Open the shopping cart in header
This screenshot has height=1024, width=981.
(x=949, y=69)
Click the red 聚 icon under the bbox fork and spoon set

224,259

***

What is expected -> Each line of the listing should be reproduced without any alteration.

Your solution ->
Open the shopping cart in header
This screenshot has height=1024, width=981.
(x=949, y=69)
Click the red 聚 icon under the bbox fork and spoon set

224,259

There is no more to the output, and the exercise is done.